In un macabro spettacolo, la tabella di Worldometers, che mette tutti i paesi del mondo a confronto, ci informa che ad oggi i contagi totali hanno abbondantemente superato il milione, mentre i morti sfiorano i 70.000. A figurare tra i primi della lista, il nostro amato Paese, fino a pochi giorni fa definito epicentro del contagio. A malincuore abbiamo ceduto una seconda posizione ben lontana dal provocare orgoglio alla nostra sorella Spagna. Mentre gli Stati Uniti rimontavano in un lampo la classifica, finendo per sbaragliare tutti gli altri concorrenti.

Il primato degli americani è presto giustificato se si pensa ai 330 milioni di abitanti lasciati con grande imprudenza – stupidità, incoscienza – “liberi” di ignorare il consiglio di stare a casa e il disastro che aveva già stravolto Cina ed Europa. Offrendo al Covid-19 un’indimenticabile party: 9620 morti in solo pochi giorni e un numero di contagi che già ieri batteva, nel solo stato di New York, l’intera Italia.

Cerchiamo conforto nei dati. Ma a quali possiamo credere davvero?

All’osservare le immagini delle centinaia di urne cinerarie consegnate in un solo giorno ai familiari delle vittime di Wuhan, i cinesi e il mondo intero hanno avuto più che buone ragioni per dubitare delle 2535 dichiarate da Pechino. O peggio delle 3300 “accertate” nell’intera Cina, dove i soli abitanti della provincia di Hubei, di cui Wuhan è capoluogo, sono di poco inferiori agli italiani.

Stimati medici ci invitano a non fare affidamento alle cifre relative ai contagiati nel nostro Paese, perché non terrebbero in considerazione i numerosi “nascosti” nelle case. Possiamo almeno pensare di credere al numero dei morti, un lusso che ai francesi viene negato. Lì i decessi comunicati quotidianamente si limitano a quelli avvenuti negli ospedali, omettendo la maggioranza restante. Per un osservatore attento, non sono abbastanza per raggiungere il numero totale, al quale invece non vengono fatti sconti.

Perché certe scelte? Per “rincuorare” i cittadini tenendoli nell’ignoranza? Preservare l’immagine del Paese all’internazionale? Ecco che, piuttosto che cercare di alleviare con qualche certezza l’instabilità del momento, tra mancanza di trasparenza e travasi dei media, i dati navigano nell’incongruenza aggiungendo sconforto e confusione.

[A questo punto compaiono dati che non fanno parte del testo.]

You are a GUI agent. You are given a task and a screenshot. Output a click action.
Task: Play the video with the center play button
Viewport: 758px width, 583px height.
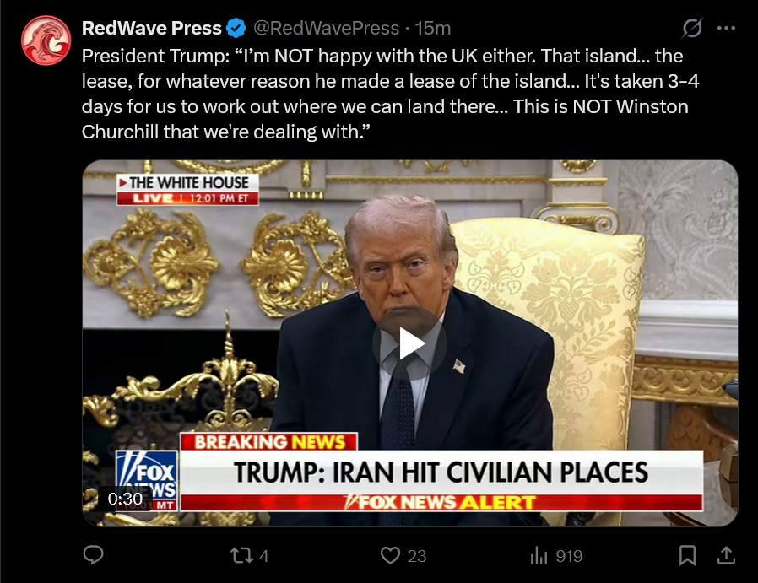(x=410, y=344)
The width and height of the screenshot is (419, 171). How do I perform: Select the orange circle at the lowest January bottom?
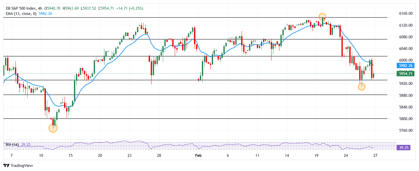point(53,128)
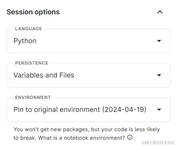Click the word "Files" in Persistence field
176x146 pixels.
[x=67, y=75]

Numeri in cui sperare, numeri da riconsiderare

Alcuni numeri alimentano la nostra speranza. Pensiamo al più agognato, quello dei mesi che ci separano dalla “normalità”. Uno è poco, 2 più realistico, 6 un incubo. Da ottimisti, vogliamo credere a quel 2, che coincide con giugno, cioè l’estate. Chiudendo gli occhi, possiamo sentire il gusto di un bicchiere di vino consumato con gli amici nelle terrazze dei bar, il sole sulla pelle in spiagge, parchi, candide montagne. Oppure no.

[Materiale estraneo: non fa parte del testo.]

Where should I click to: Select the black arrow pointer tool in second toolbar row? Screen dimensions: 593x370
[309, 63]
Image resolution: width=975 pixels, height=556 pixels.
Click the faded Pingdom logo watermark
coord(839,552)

Facciamo fatica a tenere a mente il numero del giorno di oggi. Se una cosa è certa, è che il mese di marzo cercheremo di cancellarlo dal calendario delle nostre vite. A pensarci bene, poi, quel 2020 che in tanti crocifiggono in queste settimane sui social, in fondo non è altro che un semplice numero. Legato all’idea di un mondo a cui credevamo di appartenere, ma che l’arrivo del virus ha scombussolato, rivoltato, insieme alle nostre certezze.